6 Haziran 2011 Pazartesi

yorgunluk

psikolojik midir,fiziksel midir sorularının gölgesinde cevap ararken bir labirentin için hapsolmak gibidir bazen bazı soruların cevabını aramak..bu sorununkide aynen öyle..

küçük bir temizlik oldu mu sana birden büyük bir temizlik.zaten hep öyle değil midir küçük küçücüktür yapılcak işler birden büyür..küçüktür kafaya takılan sorular içinden çıkamazsınız büyür/büyütülür..küçücüktür gönül kırgınlıkları çözüme ulaşamayınca tedavisi olamayacak yaralar açar,büyür..minnacıktır gözyaşları içe ata ata fırtına koparır durgun denizlerde,büyür..küçük bir alışveriş birden cep yakan cinse bürünür.."az bir uğrıcam" sözü laflarla donatılınca uzun saatlerini alır..dağ gibi olur..içinden çıkılmaz bir hal alır..küçük sinek mide bulandırır..

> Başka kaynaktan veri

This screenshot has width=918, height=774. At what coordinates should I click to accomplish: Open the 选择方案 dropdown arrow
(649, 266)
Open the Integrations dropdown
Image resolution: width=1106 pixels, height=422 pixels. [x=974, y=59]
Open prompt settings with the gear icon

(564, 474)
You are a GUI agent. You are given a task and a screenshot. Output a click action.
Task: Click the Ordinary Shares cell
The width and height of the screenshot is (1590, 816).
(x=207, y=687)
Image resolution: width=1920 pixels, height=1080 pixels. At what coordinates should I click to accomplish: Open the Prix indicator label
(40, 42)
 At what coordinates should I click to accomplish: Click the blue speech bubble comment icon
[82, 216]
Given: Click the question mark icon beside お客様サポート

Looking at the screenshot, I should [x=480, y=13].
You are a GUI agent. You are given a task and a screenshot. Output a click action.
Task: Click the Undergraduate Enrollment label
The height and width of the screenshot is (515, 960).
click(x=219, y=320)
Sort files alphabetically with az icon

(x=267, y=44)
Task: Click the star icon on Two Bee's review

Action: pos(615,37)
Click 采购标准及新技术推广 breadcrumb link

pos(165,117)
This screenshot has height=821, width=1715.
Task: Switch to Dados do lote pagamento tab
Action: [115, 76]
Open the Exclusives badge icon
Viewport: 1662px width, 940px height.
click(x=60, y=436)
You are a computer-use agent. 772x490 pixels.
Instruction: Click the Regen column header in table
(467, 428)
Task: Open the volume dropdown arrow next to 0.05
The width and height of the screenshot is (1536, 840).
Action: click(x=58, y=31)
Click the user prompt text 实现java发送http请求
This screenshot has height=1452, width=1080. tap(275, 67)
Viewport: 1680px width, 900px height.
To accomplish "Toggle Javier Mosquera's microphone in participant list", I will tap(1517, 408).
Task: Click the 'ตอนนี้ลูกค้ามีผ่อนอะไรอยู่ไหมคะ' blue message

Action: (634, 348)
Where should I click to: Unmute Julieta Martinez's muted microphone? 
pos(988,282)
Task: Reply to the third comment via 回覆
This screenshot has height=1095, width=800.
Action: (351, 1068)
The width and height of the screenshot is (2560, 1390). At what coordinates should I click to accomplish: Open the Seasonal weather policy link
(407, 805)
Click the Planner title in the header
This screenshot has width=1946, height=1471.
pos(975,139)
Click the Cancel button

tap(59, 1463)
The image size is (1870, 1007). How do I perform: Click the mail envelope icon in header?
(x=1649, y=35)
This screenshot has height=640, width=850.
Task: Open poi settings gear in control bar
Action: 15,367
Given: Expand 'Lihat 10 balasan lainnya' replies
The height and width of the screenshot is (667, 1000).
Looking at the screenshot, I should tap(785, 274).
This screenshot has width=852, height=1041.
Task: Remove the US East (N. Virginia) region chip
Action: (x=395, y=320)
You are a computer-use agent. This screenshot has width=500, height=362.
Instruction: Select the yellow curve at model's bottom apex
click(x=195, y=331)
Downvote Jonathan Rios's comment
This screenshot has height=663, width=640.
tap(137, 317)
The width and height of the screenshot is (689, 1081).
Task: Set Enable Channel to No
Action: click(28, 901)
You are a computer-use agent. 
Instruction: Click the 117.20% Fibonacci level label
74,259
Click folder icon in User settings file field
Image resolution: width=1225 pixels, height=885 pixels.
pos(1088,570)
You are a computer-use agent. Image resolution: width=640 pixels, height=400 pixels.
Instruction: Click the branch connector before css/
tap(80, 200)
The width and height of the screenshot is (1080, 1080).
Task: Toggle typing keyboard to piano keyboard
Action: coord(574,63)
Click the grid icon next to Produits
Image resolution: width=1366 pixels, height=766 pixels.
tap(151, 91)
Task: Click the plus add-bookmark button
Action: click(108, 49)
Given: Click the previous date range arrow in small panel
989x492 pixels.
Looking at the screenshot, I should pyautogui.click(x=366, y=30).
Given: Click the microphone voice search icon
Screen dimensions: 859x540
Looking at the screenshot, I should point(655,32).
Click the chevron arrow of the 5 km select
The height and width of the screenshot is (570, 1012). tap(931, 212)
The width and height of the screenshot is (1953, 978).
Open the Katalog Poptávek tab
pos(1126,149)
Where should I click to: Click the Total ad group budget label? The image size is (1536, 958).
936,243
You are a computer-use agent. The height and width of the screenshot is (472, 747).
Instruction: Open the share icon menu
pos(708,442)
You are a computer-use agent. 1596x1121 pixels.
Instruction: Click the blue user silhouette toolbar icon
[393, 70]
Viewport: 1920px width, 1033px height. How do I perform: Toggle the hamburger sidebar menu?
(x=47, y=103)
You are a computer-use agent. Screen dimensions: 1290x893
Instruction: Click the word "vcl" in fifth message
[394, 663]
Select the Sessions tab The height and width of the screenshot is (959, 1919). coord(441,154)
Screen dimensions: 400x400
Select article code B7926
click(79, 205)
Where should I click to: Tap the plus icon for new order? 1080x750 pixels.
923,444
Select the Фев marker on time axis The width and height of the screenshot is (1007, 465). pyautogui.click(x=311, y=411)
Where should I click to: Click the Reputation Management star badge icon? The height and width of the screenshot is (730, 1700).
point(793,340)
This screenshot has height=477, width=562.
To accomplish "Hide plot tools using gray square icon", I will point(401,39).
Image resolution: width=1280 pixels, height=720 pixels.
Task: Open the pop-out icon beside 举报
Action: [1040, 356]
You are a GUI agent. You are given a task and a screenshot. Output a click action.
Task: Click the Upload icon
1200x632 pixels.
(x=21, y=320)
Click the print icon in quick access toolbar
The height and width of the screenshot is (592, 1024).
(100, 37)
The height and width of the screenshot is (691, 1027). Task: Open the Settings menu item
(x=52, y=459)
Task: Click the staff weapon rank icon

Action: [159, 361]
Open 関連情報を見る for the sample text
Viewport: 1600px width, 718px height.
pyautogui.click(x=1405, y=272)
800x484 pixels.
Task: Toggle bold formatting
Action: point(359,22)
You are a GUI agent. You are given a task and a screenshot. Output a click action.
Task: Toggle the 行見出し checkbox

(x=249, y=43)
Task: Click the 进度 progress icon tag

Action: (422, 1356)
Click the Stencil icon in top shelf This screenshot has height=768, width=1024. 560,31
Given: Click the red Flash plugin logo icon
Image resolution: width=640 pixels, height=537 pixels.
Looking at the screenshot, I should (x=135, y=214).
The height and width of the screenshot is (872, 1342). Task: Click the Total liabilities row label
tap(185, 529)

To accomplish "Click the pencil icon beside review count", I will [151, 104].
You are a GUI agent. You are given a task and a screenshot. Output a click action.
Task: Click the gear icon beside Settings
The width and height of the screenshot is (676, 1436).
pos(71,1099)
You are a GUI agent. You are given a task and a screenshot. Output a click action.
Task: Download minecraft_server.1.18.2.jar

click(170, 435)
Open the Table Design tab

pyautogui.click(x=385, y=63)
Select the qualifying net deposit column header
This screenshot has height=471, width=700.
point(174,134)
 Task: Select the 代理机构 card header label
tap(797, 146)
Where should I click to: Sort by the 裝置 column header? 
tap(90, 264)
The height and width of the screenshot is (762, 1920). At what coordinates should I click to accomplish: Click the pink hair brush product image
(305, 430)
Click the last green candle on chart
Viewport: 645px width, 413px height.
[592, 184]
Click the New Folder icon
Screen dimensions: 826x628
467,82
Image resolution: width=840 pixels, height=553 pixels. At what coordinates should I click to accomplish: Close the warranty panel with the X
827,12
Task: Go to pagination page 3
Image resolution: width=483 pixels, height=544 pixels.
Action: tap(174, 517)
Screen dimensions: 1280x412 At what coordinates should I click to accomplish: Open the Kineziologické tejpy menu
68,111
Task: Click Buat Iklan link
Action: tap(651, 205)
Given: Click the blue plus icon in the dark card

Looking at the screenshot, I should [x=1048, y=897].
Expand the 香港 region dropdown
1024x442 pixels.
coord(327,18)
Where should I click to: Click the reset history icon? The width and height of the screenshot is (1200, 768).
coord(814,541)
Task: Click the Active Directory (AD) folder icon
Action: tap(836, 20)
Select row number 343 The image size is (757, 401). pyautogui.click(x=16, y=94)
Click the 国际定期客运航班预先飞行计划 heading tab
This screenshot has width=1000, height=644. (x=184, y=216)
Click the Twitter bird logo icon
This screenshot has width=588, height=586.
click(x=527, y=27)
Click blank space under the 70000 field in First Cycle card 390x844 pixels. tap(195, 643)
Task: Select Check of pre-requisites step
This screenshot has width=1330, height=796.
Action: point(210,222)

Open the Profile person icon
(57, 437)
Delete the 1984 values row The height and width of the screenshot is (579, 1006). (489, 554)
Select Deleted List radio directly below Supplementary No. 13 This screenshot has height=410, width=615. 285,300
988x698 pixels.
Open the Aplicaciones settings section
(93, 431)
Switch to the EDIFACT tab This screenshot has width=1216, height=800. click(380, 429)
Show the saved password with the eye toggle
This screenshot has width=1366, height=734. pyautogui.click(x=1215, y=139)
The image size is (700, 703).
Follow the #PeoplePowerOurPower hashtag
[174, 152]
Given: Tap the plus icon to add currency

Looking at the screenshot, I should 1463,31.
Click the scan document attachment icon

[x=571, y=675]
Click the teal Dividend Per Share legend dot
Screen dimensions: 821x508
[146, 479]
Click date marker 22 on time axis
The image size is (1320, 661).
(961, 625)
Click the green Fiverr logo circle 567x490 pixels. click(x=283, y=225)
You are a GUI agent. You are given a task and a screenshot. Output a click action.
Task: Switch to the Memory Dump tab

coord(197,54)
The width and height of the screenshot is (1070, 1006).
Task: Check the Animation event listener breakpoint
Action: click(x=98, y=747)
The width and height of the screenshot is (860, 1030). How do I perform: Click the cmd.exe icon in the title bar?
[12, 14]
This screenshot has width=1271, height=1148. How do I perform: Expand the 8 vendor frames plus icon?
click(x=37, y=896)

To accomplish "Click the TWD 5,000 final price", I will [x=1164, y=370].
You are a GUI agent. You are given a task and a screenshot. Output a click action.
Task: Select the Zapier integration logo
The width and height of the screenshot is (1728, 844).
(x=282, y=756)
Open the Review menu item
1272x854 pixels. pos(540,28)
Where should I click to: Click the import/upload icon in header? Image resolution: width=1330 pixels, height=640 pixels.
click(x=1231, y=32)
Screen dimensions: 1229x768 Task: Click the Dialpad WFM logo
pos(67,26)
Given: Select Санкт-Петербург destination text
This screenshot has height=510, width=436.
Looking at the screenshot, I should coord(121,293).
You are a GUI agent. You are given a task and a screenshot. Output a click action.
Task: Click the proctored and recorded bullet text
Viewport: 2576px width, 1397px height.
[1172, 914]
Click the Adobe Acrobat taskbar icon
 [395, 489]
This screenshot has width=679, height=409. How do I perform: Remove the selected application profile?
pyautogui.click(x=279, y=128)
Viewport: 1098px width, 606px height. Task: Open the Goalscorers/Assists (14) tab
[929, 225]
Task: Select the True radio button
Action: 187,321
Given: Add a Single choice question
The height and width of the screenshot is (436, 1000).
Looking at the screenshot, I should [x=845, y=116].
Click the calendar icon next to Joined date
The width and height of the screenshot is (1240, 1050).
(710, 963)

küçük ya da büyük nereye giderse gitsin ucu neden en basit mesele bile düşünmeye kalkınca ordan oraya zıplar durur bir sincap gibi beynimde de yazılar çıkar ortaya onu da bilmem =) belki de kelimelerin o sihrinin benim üzerimde ayrı bir etkisi vardır kimbilir..

en keyifli anlarınızda dip köşe incik cıncık yaptığınız temizlik,yorgunluk belirtisi bırakmazda gönül yorgun mu yorgunken nasıl da elinizi bile kaldırmak istemezsinizde çoğunda mecburiyetler zincirini aksatmamak adına kalkıp başladığınızda sonunda o mis gibi evinizde huzur da bulabilirsiniz...

mevsimsel yorgunluk diye ortaya çıkardıkları mesele sadece birşeylerin üstünü örtmekten ibaret..siz ister buna depresyon belirtisi değin ister can sıkıntısı ister keyifsizlik ister mutsuzluk...en nihayetinde sonuç hep aynı yorgunluk..bazen yatarsınız kalkarsınız dinçsinizdir bazen de off aman allahım anlatması bile güç..

biyolojiyi çöpe atacak değiliz elbet,fiziksel yorgunluğuda..zaten mesele fiziksel ya da biyolojik değil mesele sadece gönülde..ordaki yorgunlukta ordaki açmazda...birilerinin size dayattığı hayatı mı yaşıyorsunuz yoksa yaşamak istediğiniz hayatı mı sorusunun ikileminde..aslında asıl doğru soru size dayatılan hayatın içinde ne kadar mutlulukla,huzurla,sağlıkla yaşadığınızda..

biraz yüzleşmek mi lazım yoksa gerçeklerle..olanı olduğu gibi söylemek..deli gibi kahkaha atmak..avazın çıktığı kadar bağırmak..böğüre böğüre ağlamak..miden patlayana kadar yemek..yataktan kalkmamacasına öylece keyif yapmak..çığlık ata ata şarkı söylemek o bed sesinle bile..yargılanmadığın yargılamadığın bir hayat yaşamak sorgusuz sualsiz...gönülden geçenlerin hayatla da birleştiğindeki o eşsiz tadı yaşamak..,

ama..

gerek varmı şarta şurta..evini mi temizledin bitirdikten sonra o mis gibi temiz kokusunu çek içine ve gülümse..misafir ağırladın yorgun musun yaptığın o güzel tadları düşün,yaptığın sohbetleri,ne kadar farklı hayatları kucakladığını düşün bikaç saatte ve gece yatağa girdiğinde gülümse..borçların hepsi ödendi ama cepte para mı yok,hesap yapabilcek kadar bir akla sahip olduğunu düşün gülümse..dışarda nefes alabilecek kadar sağlıklı olduğunu düşün,gülümse..üzüldün mü kırıldın mı ağladın mı olsun hala daha bu devirde bile insani duygulara sahip olduğunu düşün ve en sonunda yine gülümse..en sevdiğin blüzün leke mi oldu,dert etme onu o hale getirdiğin için kendine gülümse..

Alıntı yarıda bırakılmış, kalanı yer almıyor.